While there has been a lot of commotion from the Costa Concordia accident on January 13, 2012 and increasing vocal concerns of preservation groups and environmentalists, officials in Venice have put forward a plan to reroute cruise ships away from the city center by dredging a new channel from the Lagoon of Venice directly into the busy Marittima passenger terminal.
Such a move would mean that cruise passengers no longer would sail into or out of the San Marco Basin or the scenic Giudecca Canal, which are both within shouting distance of venerable landmarks such as the Piazza San Marco and St. Mark’s Basilica.

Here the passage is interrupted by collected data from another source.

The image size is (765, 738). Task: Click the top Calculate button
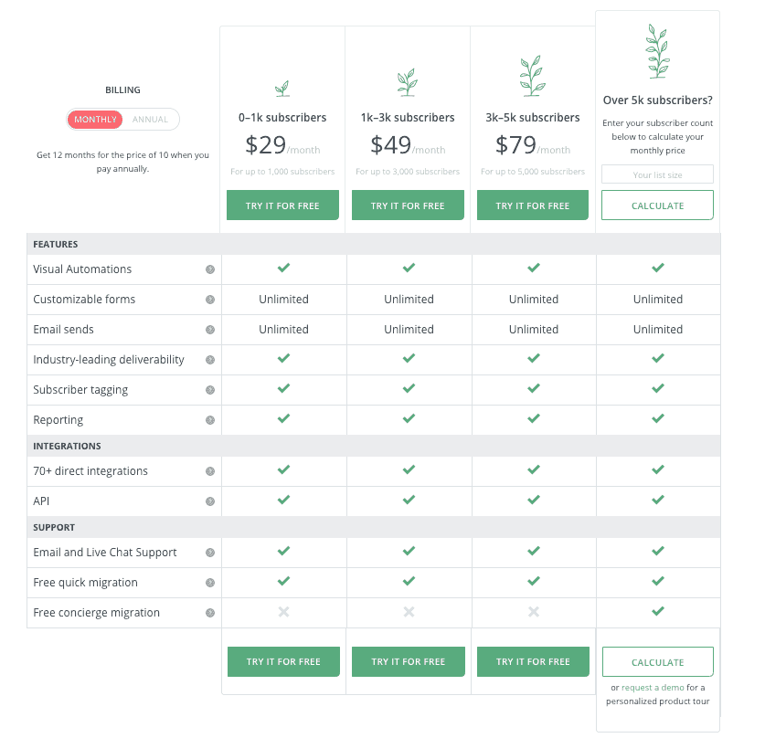657,206
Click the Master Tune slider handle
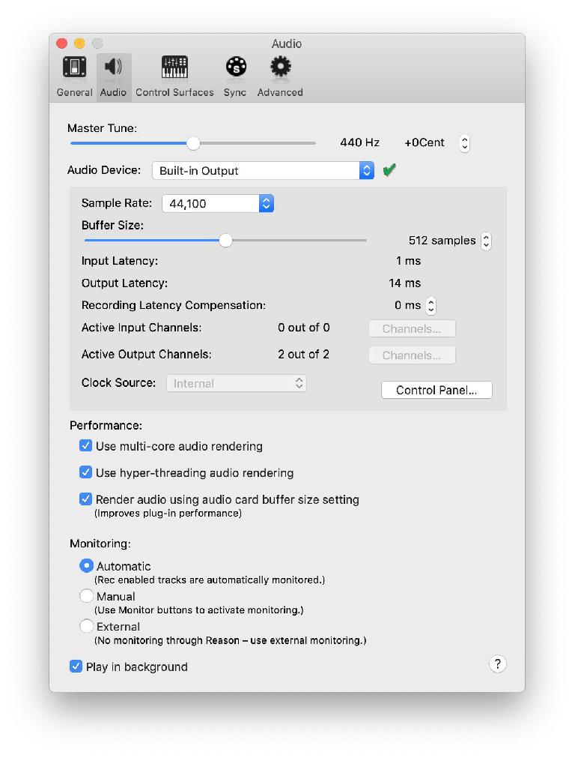Image resolution: width=575 pixels, height=758 pixels. click(x=193, y=143)
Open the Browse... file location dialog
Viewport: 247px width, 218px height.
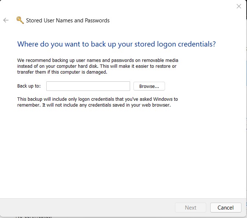tap(149, 86)
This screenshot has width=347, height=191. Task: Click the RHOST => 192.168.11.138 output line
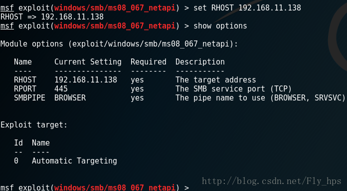tap(52, 17)
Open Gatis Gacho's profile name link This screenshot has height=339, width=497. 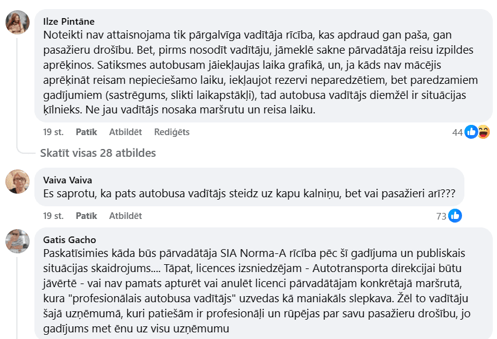(x=69, y=239)
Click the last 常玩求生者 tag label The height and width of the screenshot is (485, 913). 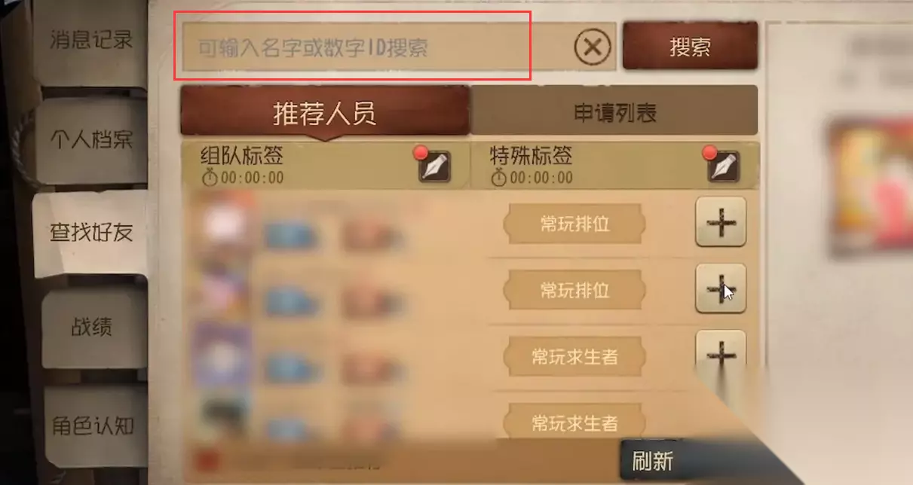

An agreement was reached in December between the Venice Port Authority and the city of Venice to study the creation of the channel, which could be completed within 18 months. The proposal gained a new urgency following the recent cruise accident.
Venice is a Unesco World Heritage Site, and the group called on the Italian government to “act quickly to develop alternative plans for maritime traffic” around Venice.
In a letter to the Italian environment minister, Unesco assistant director-general for culture Francesco Bandarin wrote, “The tragic accident [involving the Concordia] reinforces long-standing concerns over the risk that large cruise liners pose to sites inscribed on [our] World Heritage list, particularly the Venetian Lagoon and the Basin of San Marco.”
Given the fragile structure of the medieval city, Unesco warned, the ships “cause waves that erode the foundations of buildings.”
Cruise companies did not respond to queries requesting their views on the proposed route change.
Cruise ships currently enter the Lagoon of Venice from the northeast and travel west through the San Marco Basin and the Giudecca Canal to the sprawling Marittima cruise port, in the far southwest corner of the city.
More than 20 major cruise lines visit the city each year. In 2011, cruise ships brought 1.7 million cruise passengers into Venice.
What are your thoughts on changing the Venice docking sites?